Well, I’ve hardly done much in the way of answering your letter but done more of relating family stuff to you! But you have Steve and it seems like (if I hear you correctly). I can recall my hostility towards my own mother – and at age 16, I took it out on her by running away from home for a month and leaving her an angry note blaming her for the divorce and my being 400 miles away from the father I loved dearly. I guess I was direct with anger back then…and I think when I am angry, I’m fairly transparent…it shows. I can remember a disagreement you and I had quite some time ago and I dug in and took a position contrary to yours. But I’m thankful that the truth (or the compromise) ended up that we have our friendship/relationship via corresponding as opposed to the chatting method I’m so comfortable with.

So Steve seems reluctant to seek the advice or counsel of a therapist at this point from what you said. As I’m a proponent of peer-to-peer relationships being often more helpful to people with mood-related or addiction-related issues, I wonder if you have (or Steve has) access to something like that? You mentioned he now has Medicare help…and I don’t know to what extent in your country that would cover outpatient services (here it does not; only inpatient). There is an old saying that, “S/he who has the gold rules…” And when I’ve been down and out and desparate, I do get angry at the system (Bank of America, for one) and also towards my family for not helping. But helping another person financially and in the manner perceived as “rescuing them,” seems to inevitably end up with the “victim” or person rescued feeling angry. There is a paradigm in the codependence arena where the relationship is depicted as triangular. “Codependence” and its variants are confusing, and my family therapy teacher told us that in her opinion, she’d rather avoid “The C word” as it muddies up what happens.

She used the tool known as the genogram, a depiction of the family tree and between elements of the tree, the relationships are shown. What is interesting in using that tool in working with someone, is that things like mood disorders, alcoholism and other behaviors seem to have their origins further up the family tree and then they get passed on in a smilar or perhaps different form. Might that not be true for you and Steve, I wonder? I think you are handling it marvelously, being clear with your boundaries, letting him steer the boat towards his own healing! In an A.A. group yesterday we were talking about sponsorship, what constitutes a “good sponsor.” And when I thought of the many sponsors I have had the privilege of working with, I imagine the icon of a sponsor as being “a lighthouse.” And I mean that in the sense that s/he doesn’t tell the sponsee how or where to find answers but does listen and share with him the reality of where he is, in a way like the lighthouse does.

Well, I got off on a tangent and that sometimes happens when I write to you!

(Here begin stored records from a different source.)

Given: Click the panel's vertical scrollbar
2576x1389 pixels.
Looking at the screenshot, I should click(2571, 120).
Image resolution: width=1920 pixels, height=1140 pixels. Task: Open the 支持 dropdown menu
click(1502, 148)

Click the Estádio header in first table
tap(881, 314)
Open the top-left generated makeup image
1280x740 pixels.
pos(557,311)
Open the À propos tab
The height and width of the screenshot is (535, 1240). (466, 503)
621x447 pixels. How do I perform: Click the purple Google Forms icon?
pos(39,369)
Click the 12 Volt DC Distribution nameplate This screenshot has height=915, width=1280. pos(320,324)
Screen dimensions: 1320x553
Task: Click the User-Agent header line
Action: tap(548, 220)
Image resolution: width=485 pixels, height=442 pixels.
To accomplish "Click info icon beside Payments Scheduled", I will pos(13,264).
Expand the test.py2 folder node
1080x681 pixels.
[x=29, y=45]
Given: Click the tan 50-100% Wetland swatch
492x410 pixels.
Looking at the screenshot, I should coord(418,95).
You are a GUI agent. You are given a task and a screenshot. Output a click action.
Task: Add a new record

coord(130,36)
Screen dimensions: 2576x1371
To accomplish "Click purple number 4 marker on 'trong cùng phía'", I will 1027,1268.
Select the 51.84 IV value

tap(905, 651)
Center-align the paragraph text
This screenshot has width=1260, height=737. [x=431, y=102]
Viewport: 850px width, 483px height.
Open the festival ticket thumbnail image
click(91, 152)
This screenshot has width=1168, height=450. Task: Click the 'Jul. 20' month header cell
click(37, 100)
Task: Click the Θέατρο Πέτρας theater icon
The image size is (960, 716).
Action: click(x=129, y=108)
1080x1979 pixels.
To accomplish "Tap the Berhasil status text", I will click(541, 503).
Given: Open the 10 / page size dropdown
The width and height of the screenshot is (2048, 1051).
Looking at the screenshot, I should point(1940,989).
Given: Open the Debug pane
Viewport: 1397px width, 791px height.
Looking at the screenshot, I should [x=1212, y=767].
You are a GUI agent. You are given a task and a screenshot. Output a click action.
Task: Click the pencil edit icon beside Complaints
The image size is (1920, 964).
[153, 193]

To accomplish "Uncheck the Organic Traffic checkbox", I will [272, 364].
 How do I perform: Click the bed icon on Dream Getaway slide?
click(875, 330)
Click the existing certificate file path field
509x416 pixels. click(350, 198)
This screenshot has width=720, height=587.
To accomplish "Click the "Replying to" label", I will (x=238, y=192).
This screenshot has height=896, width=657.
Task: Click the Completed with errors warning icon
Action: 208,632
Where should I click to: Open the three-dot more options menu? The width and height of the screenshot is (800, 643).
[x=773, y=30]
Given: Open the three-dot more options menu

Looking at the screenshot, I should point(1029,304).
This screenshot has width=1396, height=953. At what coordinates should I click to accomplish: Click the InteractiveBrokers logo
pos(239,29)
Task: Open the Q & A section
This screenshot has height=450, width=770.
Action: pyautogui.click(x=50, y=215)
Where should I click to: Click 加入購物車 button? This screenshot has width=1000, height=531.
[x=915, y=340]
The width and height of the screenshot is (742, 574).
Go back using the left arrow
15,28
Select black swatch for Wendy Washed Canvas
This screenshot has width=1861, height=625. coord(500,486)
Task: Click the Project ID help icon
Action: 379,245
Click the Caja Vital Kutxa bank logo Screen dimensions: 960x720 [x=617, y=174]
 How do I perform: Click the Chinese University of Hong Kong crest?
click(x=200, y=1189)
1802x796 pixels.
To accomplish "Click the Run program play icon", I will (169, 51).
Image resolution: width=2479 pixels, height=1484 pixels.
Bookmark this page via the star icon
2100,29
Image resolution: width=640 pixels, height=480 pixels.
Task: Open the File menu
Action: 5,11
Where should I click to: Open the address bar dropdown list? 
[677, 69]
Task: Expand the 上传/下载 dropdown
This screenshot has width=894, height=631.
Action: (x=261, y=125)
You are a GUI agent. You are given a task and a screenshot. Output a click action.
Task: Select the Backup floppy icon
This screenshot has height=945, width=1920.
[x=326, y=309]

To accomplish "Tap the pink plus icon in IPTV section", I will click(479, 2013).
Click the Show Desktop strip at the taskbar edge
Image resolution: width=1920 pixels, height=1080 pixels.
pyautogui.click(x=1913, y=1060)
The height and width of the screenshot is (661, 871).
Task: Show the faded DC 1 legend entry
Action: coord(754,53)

Today I was discharged from the hospital and I’ll be staying at the Victory Mission tonight again. My roommate, Sam (who plays the ukelele (sp?) and is Hawaiian) and I have formed a great friendship, played and sang together some – I think we were among the most healthy people in the convalescent hospital where I stayed for, gasp, almost a month and a half! Life took an odd turn with this knee problem, but it gave me ample time to put all my ducks in a row with regard to finances, hospital records and the like – as well as have enjoyed a stable and regular regimen of medications. Adding the lithium back did help to stabilize me…it seems having taken it since 1985, my old body is used to it. Lamictal is a winner as is Wellbutrin (small dose) and Provigil. I’m steady Eddie at this point and intend to stay that way.

Well, sending this off to you and I promise to get more focused on what you’ve written (and I love how you write) and less off on a tangent (but that’s fun, too)!